Problem to work on: Shift the coordinates in the answers below by adding 73 to each number, then write out every one of these lines again with the new coordinates, leaving all other numbers unchanged. Leave the pictures out.

Dataset entries:

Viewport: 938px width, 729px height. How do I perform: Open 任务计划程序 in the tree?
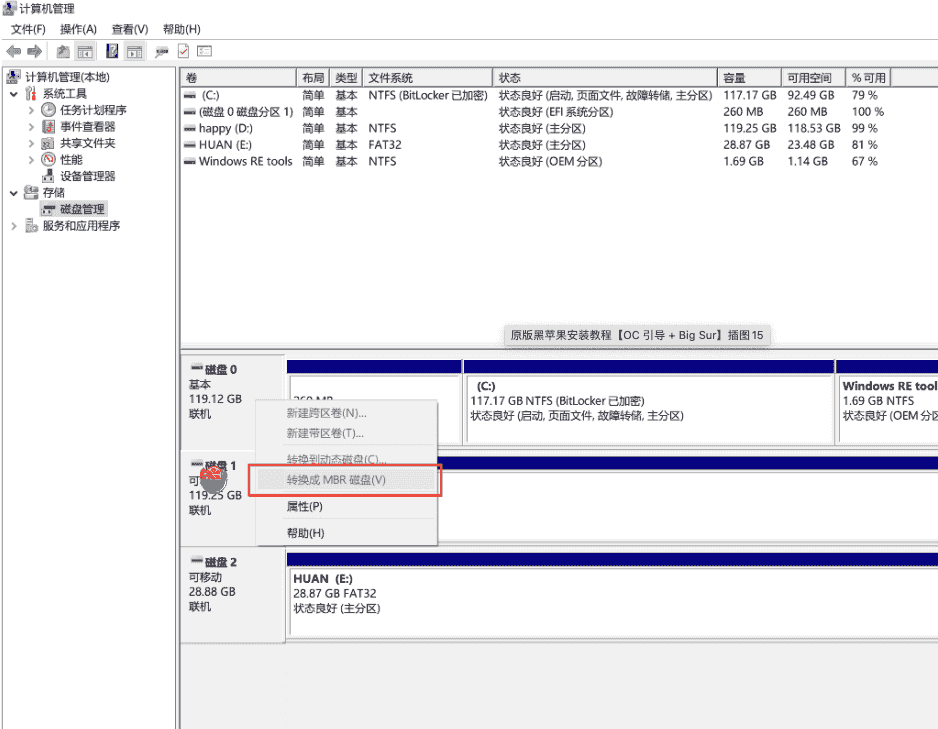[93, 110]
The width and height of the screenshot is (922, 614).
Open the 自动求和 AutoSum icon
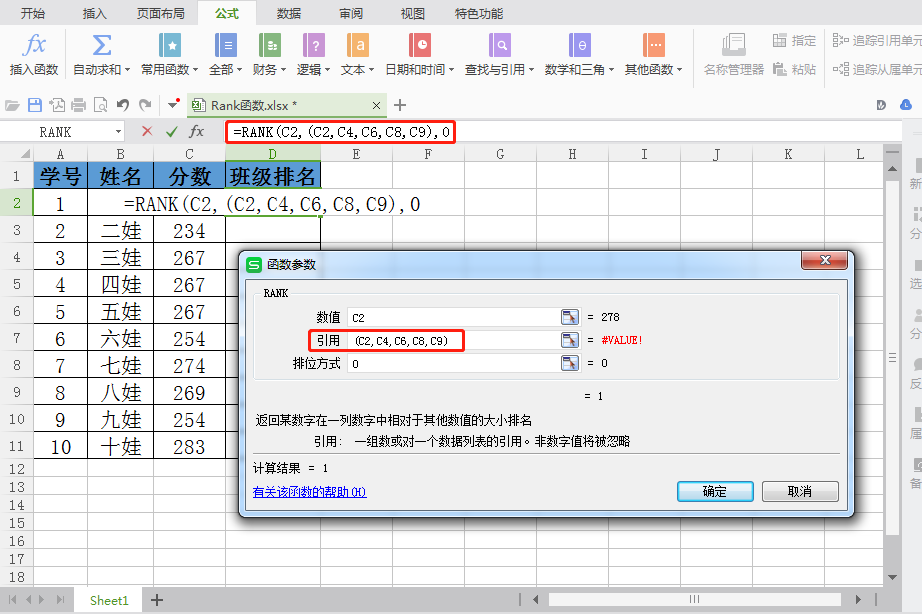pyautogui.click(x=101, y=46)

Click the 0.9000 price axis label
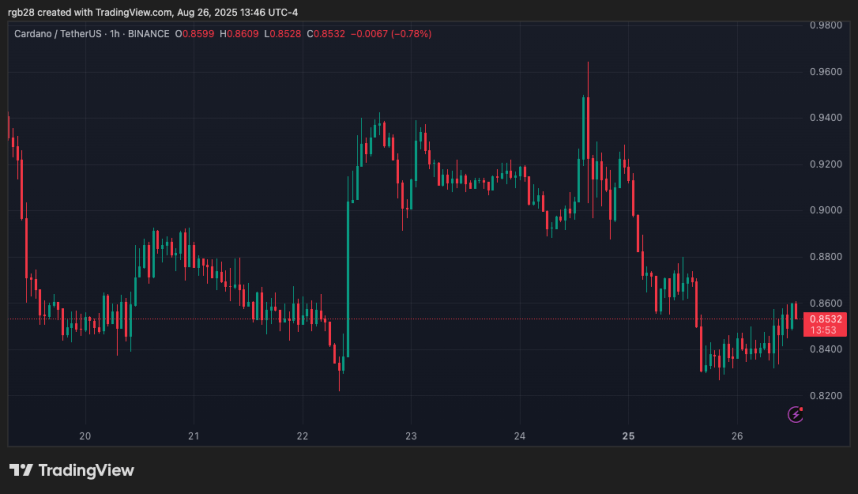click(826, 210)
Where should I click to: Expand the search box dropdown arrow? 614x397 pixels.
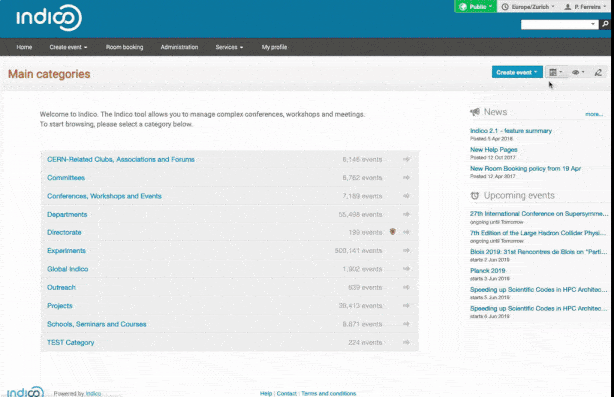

Result of the task:
Viewport: 938px width, 729px height. How do I perform: Open 任务计划程序 in the tree?
[166, 183]
The width and height of the screenshot is (922, 614).
Open the 自动求和 AutoSum icon
pyautogui.click(x=174, y=119)

Click the 0.9000 price axis label
click(899, 283)
Where should I click to: Expand the search box dropdown arrow? 614x397 pixels.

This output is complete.